Mi conosco, mascherina!
Arrivata alla veneranda età di ventisette anni, posso dire di avere un'ampia conoscenza di ciò che funziona e ciò che no.
Voglio essere sicura di alzarmi presto senza avere una ragione impellente a parte l'essere più produttiva? Devo lasciare la sveglia lontana dal letto per costringermi ad alzarmi, pena il rinvio della sveglia per un'ora o più.
Giornate calde e afose senza zuccheri a intervalli regolari? Se non voglio trovarmi stesa incosciente per terra, evito.
Non voglio cadere in tentazione con dolci, birre e patatine? Non devo averli in casa.
Voglio andare a letto ad un orario decente? Non devo sdraiarmi col computer perché "tanto solo cinque minuti". Ammetto la sconfitta su questo punto, ci casco ancora come una pera cotta maledicendomi in aramaico antico la mattina dopo (vedi il punto "Sette e mezzo").
E così via.

Aldilà di quelle che sono le inezie della vita quotidiana, immagino che la visione più generale sia che arrivata ai 27 io abbia acquisito consapevolezza. Che non è saggezza, beninteso. È più semplicemente l'accumulo di esperienza e l'aver trascorso tutta la vita con... beh, me: si arriva ad essere consapevoli dei propri pregi e dei propri difetti, delle proprie cose buone e di quelle meno, ma soprattutto (ed è qui secondo me la cosa importante) si impara ad accettarli.

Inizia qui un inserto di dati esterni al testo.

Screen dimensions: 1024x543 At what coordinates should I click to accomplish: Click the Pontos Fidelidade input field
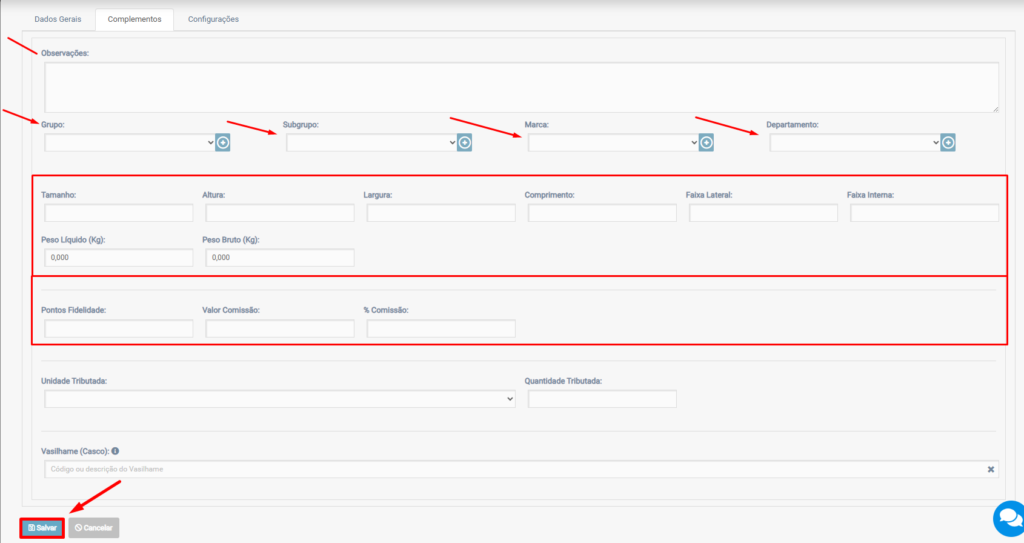tap(118, 329)
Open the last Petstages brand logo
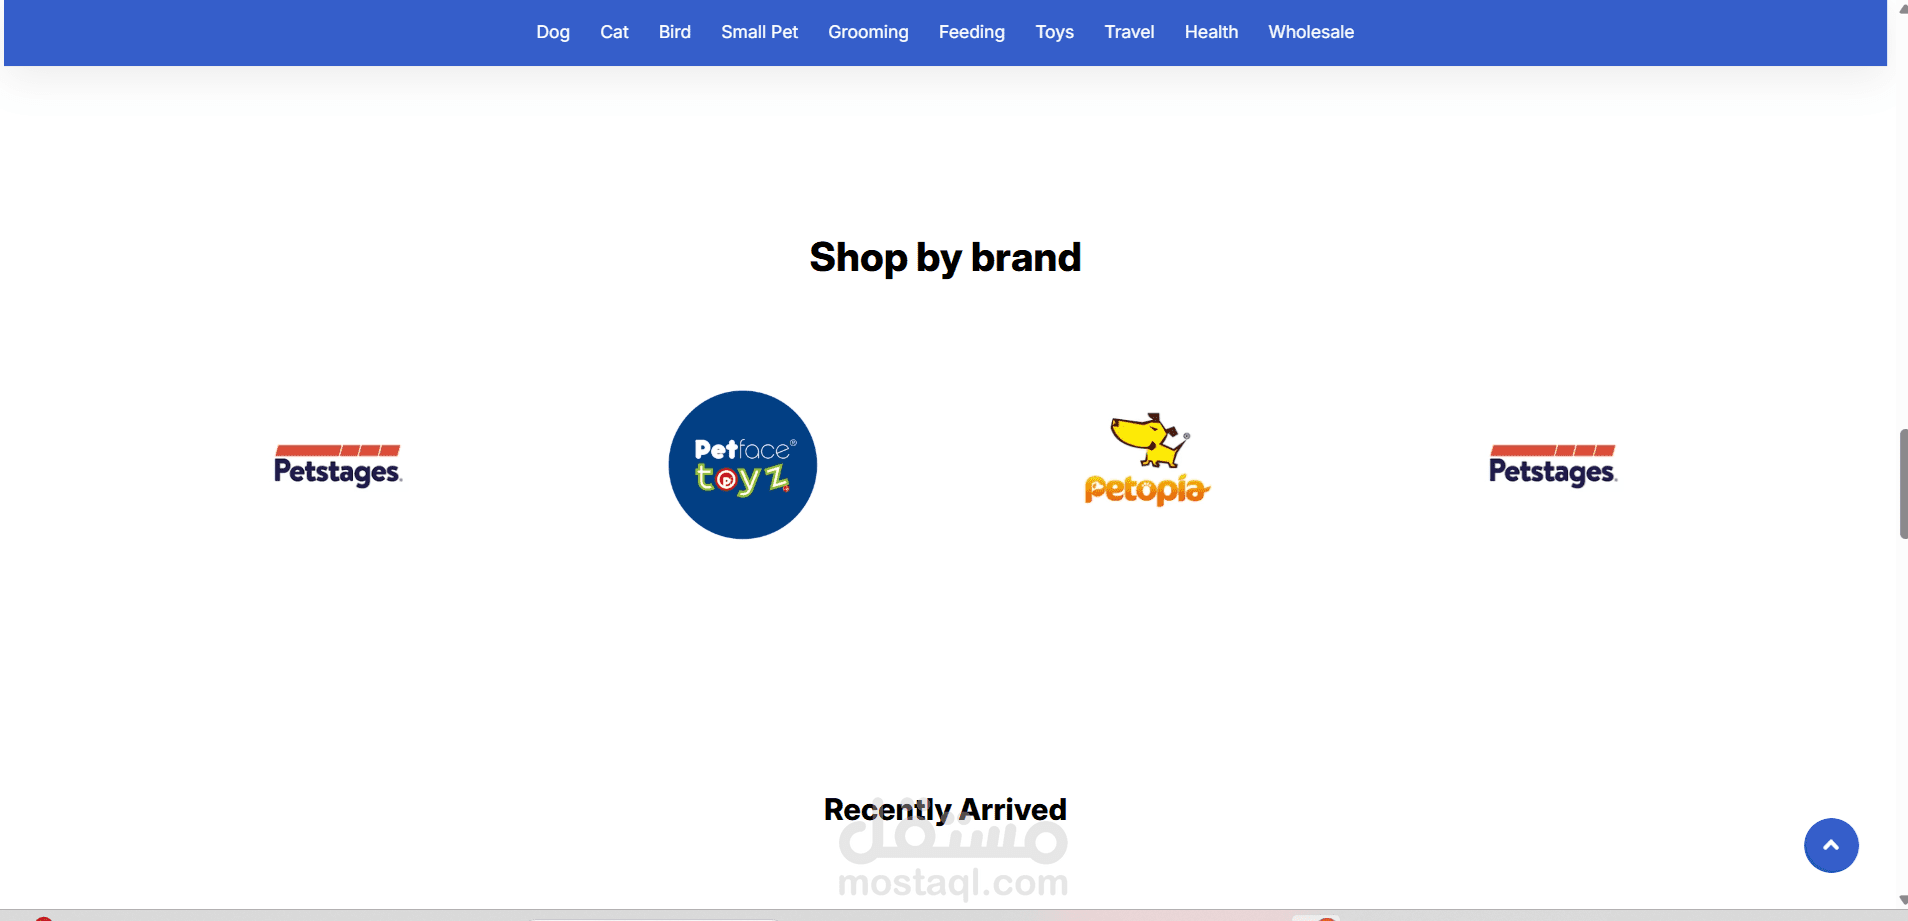1908x921 pixels. [1553, 466]
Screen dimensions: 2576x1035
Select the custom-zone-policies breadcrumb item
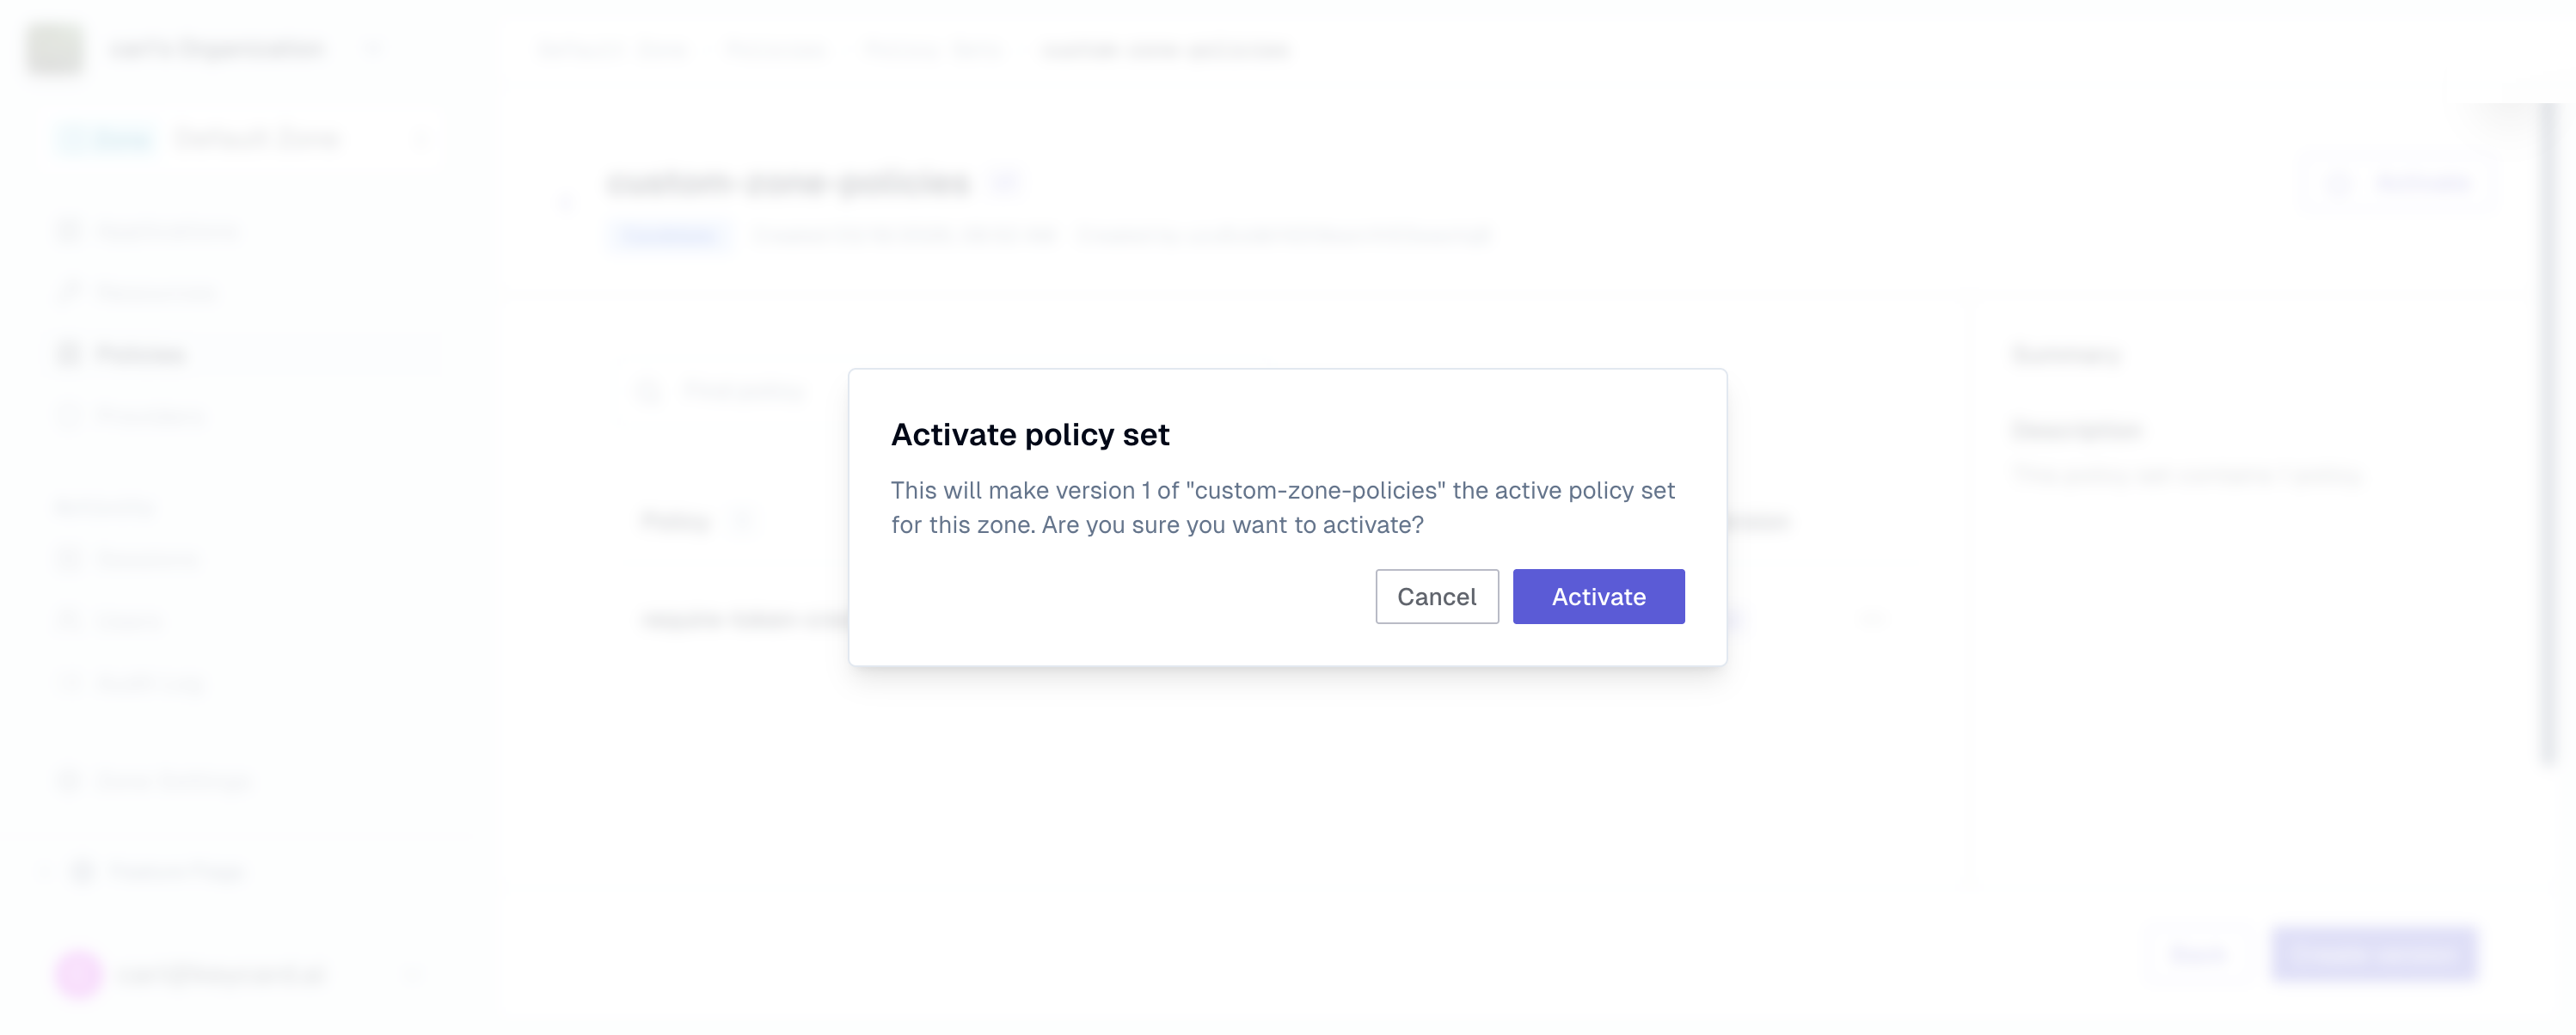pyautogui.click(x=1166, y=49)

Accettazione non vuol dire arrendevolezza: vuol dire conoscere la propria situazione attuale non negando l'evidenza, avendo ben chiaro cosa sarebbe bene cambiare e cosa no, cosa ci si può permettere e cosa no. Questo vale ovviamente non solo per il rapporto con se stessi, ma anche con il mondo esterno: in particolare ora sono consapevole del fatto che non si può piacere a tutti (oh, regà, amen!) e che bisogna saper dire di no, a volte. Non avendo proprio un carattere delicato e arrendevole, il primo punto mi era chiaro da un pezzo, anche se non l'avevo accettato completamente; sul secondo ci stiamo ancora lavorando (io e le mie molteplici proiezioni mentali), soprattutto se giustificare il no richiede una critica nei confronti del richiedente.
Questi mesi un po' solitari in Belgio sono stati una tappa importante per raggiungere questa consapevolezza: non solo perché il vivere (di nuovo?) da sola richiede ovviamente una gestione diversa di sé e del proprio tempo, ma anche perché il diverso ritmo della vita sociale lascia molto spazio alla riflessione e al tirare le somme.

"Vabbé, consapevolezza qua, consapevolezza là, mo che ce fai?"
Eh, intanto me la tengo. Poi forse coi trenta m'arriva l'illuminazione.